Ese fue el error más grande y casi incomprensible. Cuba tiene un capital
humano, histórico y cultural único en su género. Como cualquier país
postcolonial es una cuña de héroes, emblemas humanos cuyos valores van
mucho más allá de cualquier estrecha ideología relacionada con un
determinado momento histórico. Los héroes de la independencia, de la
república, de la lucha clandestina, de la Revolución, los Cinco héroes
de la contemporaneidad. Héroes distintos, de etapas y luchas distintas,
guiados por objetivos distintos -lucha anticolonial, clandestina,
antiimperialista, internacionalista, antiterrorista- pero
fundamentalmente unidos en el mismo valor -se le llame patria, república, independencia, revolución- que sencillamente se traduce siempre en la unidad de la nación.
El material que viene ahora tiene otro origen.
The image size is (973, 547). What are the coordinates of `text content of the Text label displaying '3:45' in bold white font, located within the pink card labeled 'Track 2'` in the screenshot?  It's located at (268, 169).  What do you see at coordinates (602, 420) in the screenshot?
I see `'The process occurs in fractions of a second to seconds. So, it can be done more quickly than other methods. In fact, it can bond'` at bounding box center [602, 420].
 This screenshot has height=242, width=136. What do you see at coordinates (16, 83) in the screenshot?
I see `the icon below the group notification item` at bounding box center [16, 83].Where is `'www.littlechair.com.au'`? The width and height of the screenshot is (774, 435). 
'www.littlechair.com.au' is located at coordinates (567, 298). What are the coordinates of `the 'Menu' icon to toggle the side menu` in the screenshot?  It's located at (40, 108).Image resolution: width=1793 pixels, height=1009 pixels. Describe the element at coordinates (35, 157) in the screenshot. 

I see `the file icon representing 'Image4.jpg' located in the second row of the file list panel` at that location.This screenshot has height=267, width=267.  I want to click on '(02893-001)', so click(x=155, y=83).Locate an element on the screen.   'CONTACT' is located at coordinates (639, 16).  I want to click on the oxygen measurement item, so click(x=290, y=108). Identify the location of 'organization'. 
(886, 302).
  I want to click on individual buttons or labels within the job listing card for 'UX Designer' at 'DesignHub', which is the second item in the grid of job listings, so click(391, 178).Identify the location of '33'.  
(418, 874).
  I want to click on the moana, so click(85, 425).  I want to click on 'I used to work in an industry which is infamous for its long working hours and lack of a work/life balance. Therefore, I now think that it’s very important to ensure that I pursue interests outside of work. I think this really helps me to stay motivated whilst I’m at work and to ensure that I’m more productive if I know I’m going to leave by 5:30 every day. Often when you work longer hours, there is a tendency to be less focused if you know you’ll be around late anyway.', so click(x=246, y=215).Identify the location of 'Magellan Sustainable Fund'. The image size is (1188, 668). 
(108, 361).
Y esta unidad nacional hay que explicarla, fomentarla, trasmitirla en su esencia más pura y profunda.
Mientras que las instituciones cubanas -escuelas y sobre todo organizaciones juveniles- continúen desperdiciando este poderoso capital, “trasmitiendo” valores a través de un decreto supremo que dicte un “Patria o Muerte” o continúen educando a golpes de consignas -sea un “Venceremos”, un “Pioneros por el comunismo: ¡Seremos como el Che!” o un “Liberen a los Cinco héroes”-,
que no estén acompañadas por una auténtica y profunda convicción en
cada palabra que se afirma, el riesgo es que la indiferencia seguirá
difundiéndose siempre más y la cultura nacional, la que debería
enseñar a los jóvenes como convertirse en ciudadanos, se irá plasmando
en una opaca fotografía del pasado que solo enseña inmovilismo y apatía,
no dejando ningún espacio para la imaginación.